Problem details: Report every line in the items below that contains the word "agent", copying each such line in full.

======== Exercise input ========

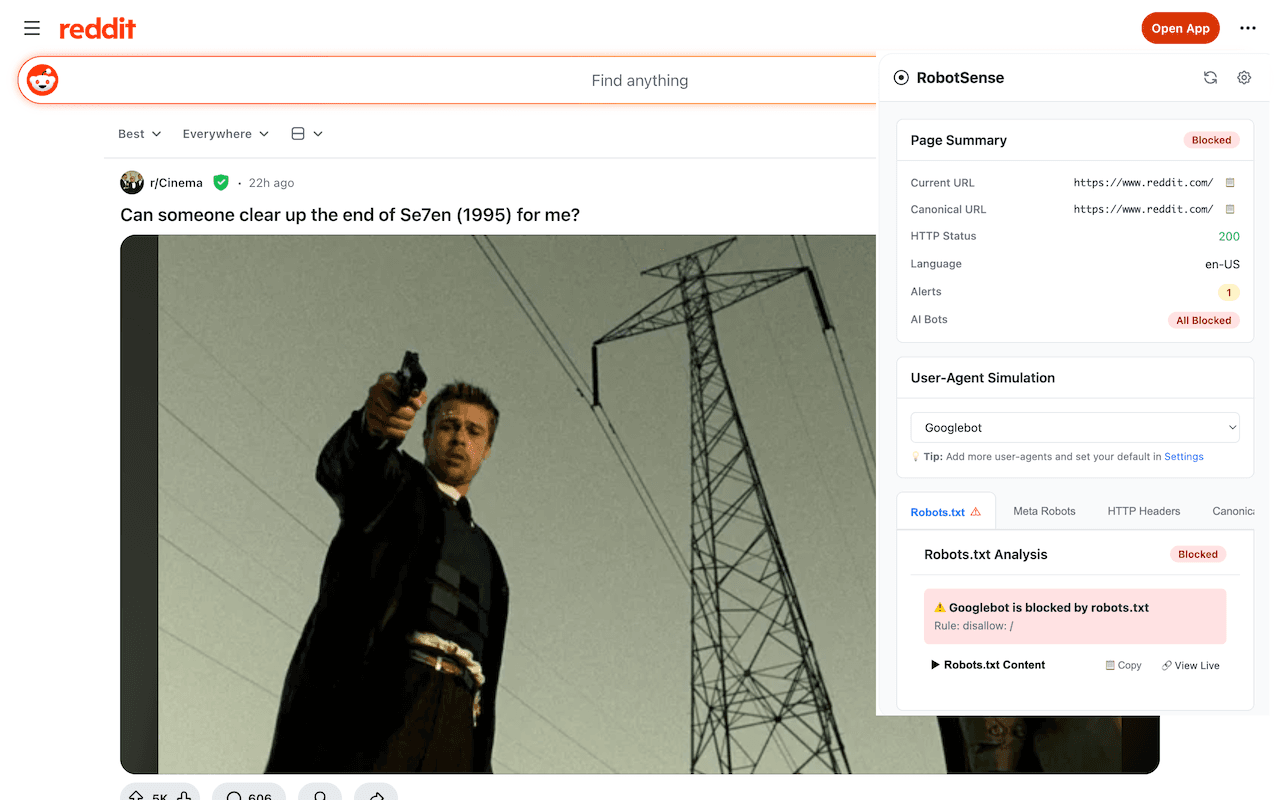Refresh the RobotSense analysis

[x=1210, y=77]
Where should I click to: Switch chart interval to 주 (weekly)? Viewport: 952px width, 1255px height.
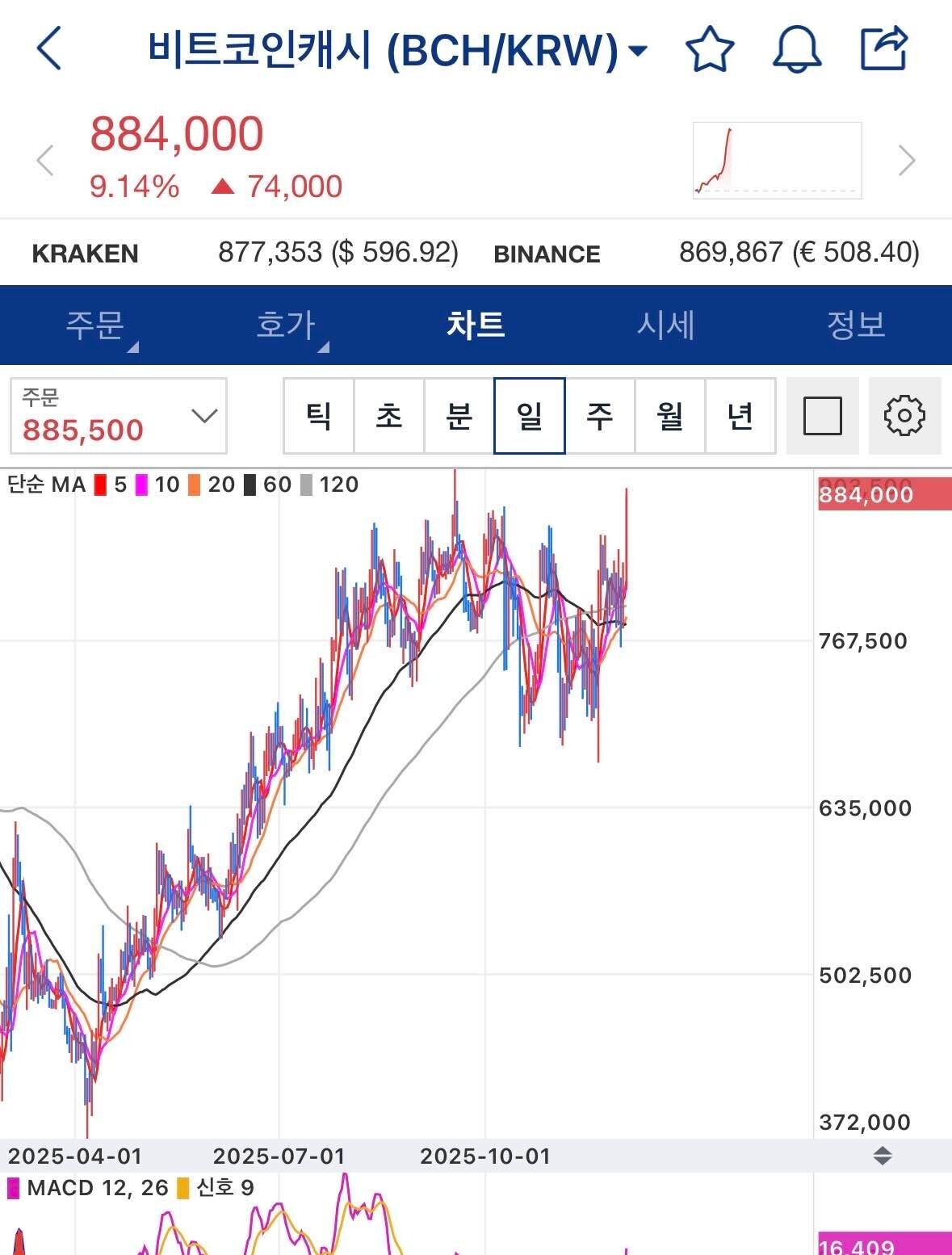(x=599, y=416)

========
======== Exercise input ========

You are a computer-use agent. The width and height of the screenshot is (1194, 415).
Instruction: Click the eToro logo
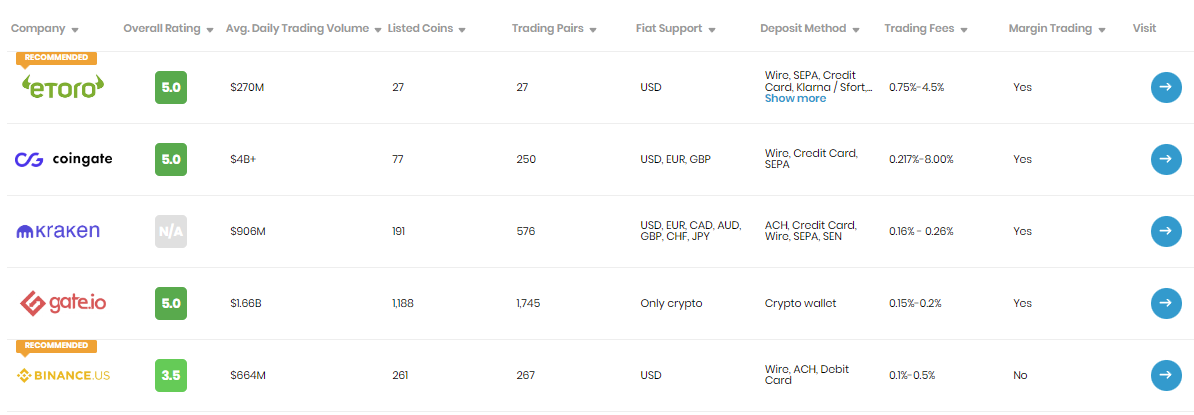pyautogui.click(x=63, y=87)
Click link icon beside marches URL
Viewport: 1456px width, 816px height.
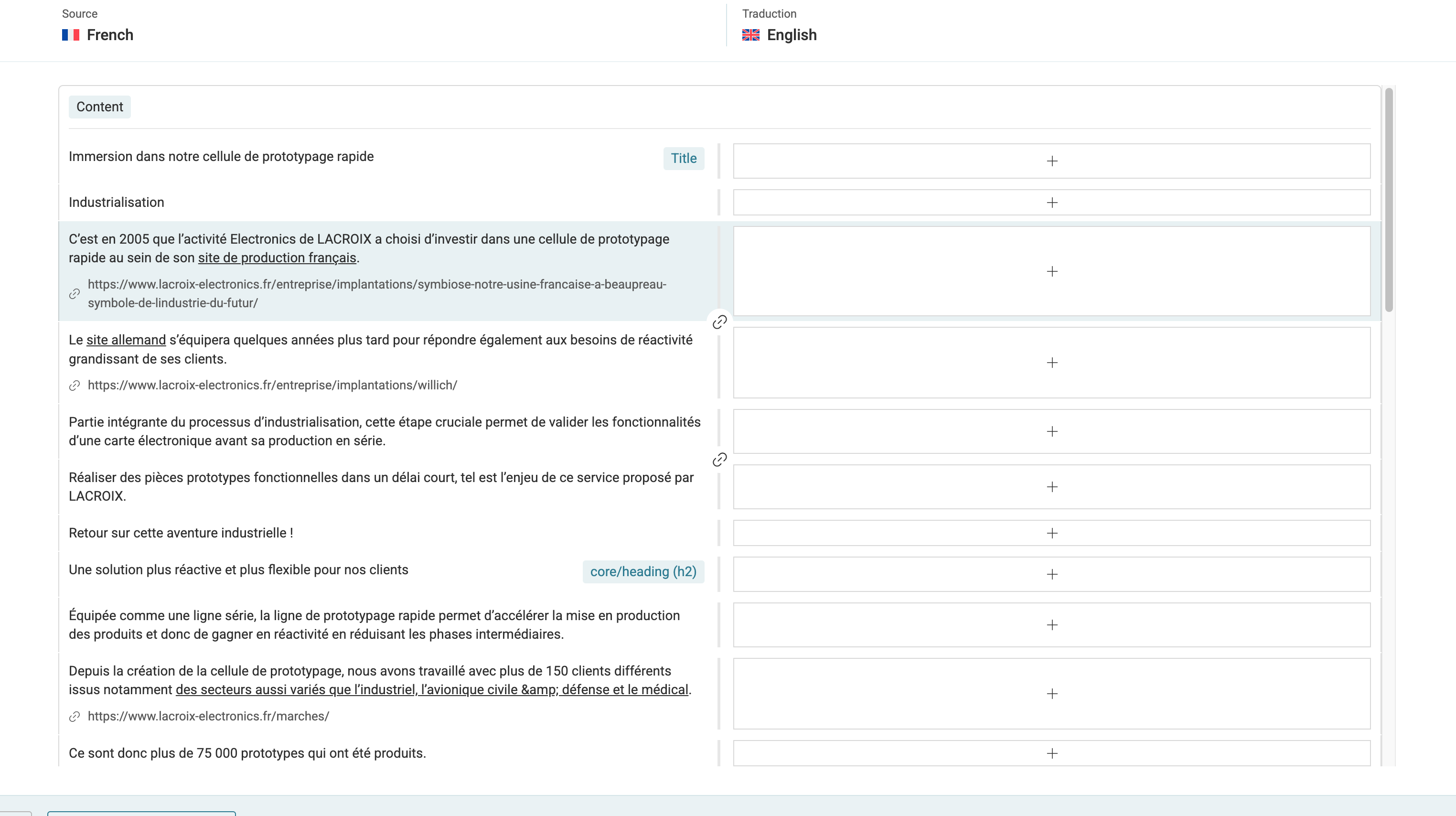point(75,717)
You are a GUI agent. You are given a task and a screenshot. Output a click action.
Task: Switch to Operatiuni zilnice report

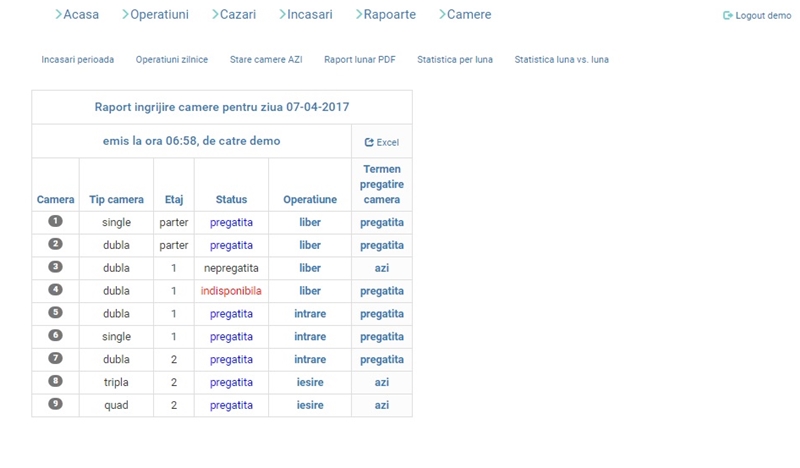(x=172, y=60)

========
======== Exercise input ========

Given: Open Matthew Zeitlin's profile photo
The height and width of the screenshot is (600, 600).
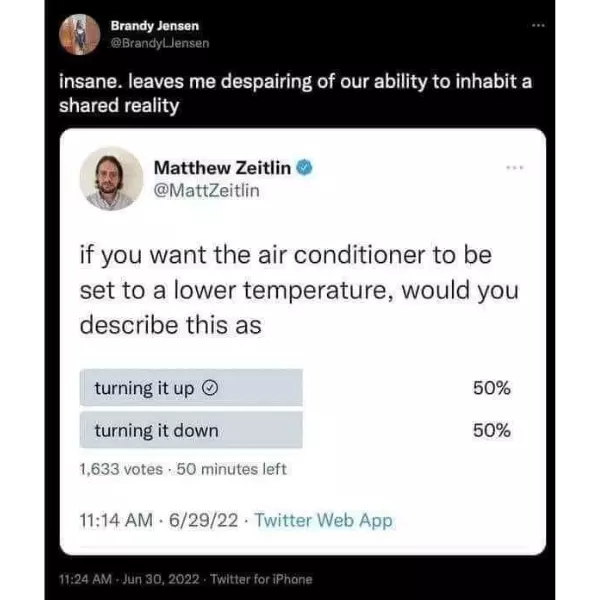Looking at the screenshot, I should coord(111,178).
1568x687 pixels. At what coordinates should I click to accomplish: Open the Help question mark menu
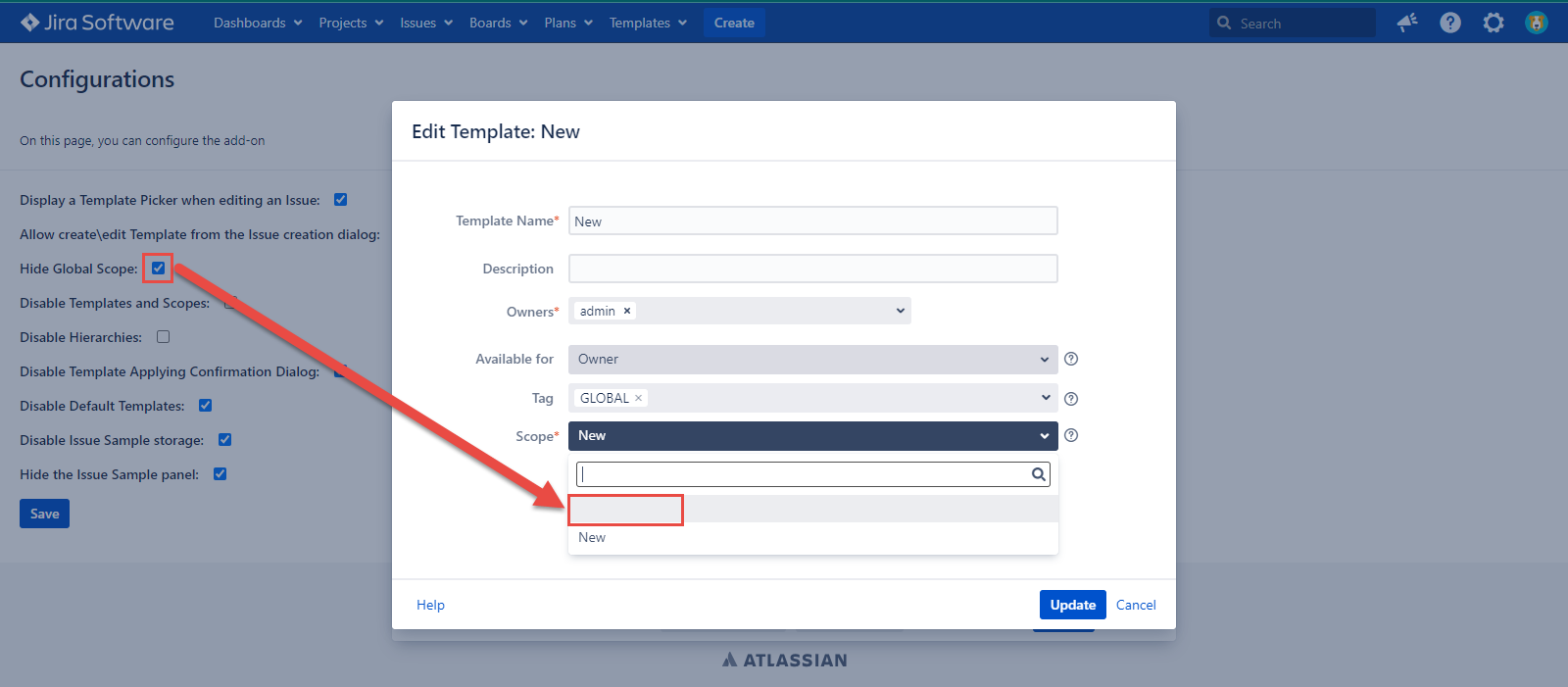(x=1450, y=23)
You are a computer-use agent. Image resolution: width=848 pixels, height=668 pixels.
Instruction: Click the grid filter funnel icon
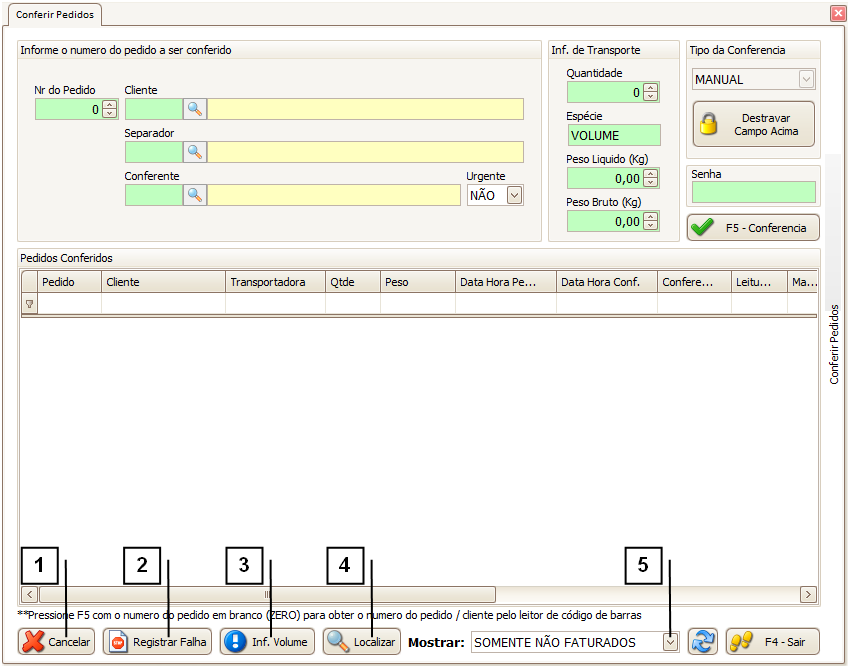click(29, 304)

========

Complete response:
You are a computer-use agent. The width and height of the screenshot is (1194, 415).
You are a GUI agent. You are given a task and a screenshot. Output a click action.
You are a computer-use agent. Image resolution: width=848 pixels, height=668 pixels.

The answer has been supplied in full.